Un florilegio del genere non è affatto pacifico, anzi è decisamente bizzarro. Per fare un esempio, chi scrive ritiene - e non è il solo - che la poesia di Montale si trovi negli Ossi di Seppia e in una parte de Le Occasioni, che La Bufera (come già le ultime poesie de Le Occasioni) sia l'opera a freddo di un letterato in bilico fra sciarada e citazione dotta, e che quanto viene dopo crei imbarazzo a essere definito "poesia" o anche soltanto "letteratura". Lo stesso prefatore Giovanni Raboni scrive che Le Occasioni sono il libro «più perfetto» di Montale: e allora come mai sono state cassate? Si riteneva fossero già note al pubblico? Non ci sembra che in Italia si compitino a memoria le Occasioni e si ignori la Bufera: comunque, si sarebbe dovuto farne perlomeno cenno. C'erano problemi più prosaici di diritto d'autore? O forse i curatori hanno voluto presentare un Montale più in linea con la poesia anni Sessanta-Settanta che oggi siede nel ripostiglio dei bottoni? Mistero. Vengono in mente le immagini di un servizio televisivo sulla presentazione del volume in un teatro milanese: un attore leggeva «Meriggiare pallido e assorto...» mentre diverse persone tra il pubblico sfogliavano invano il volumetto azzurro del «Corriere» alla ricerca del testo...

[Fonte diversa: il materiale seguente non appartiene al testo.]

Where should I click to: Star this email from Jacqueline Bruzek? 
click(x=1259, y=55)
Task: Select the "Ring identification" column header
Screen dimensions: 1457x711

Altra grave lacuna del volume è la totale assenza di note (a parte le poche dell'autore) e di spiegazioni. Non siamo dei fanatici della chiosa erudita, non ci piace nemmeno graficamente, ma in un libro come questo, che si rivolge a un pubblico non specializzato con scopi evidentemente divulgativi, era inevitabile. Fra l'altro, si è andati proprio a pescare il Montale meno poetico e però, in compenso, più involuto e complesso, senza orientare minimamente il lettore.
Queste collane "da battaglia" in molti casi vanno a far bella mostra di sé intonse su uno scaffale, d'accordo. Ma quale immagine di Montale si sarà formato il 90% di coloro che questo libro si sono avventurati ad aprirlo, se non quella di un signore un po' bislacco che scriveva cose incomprensibili?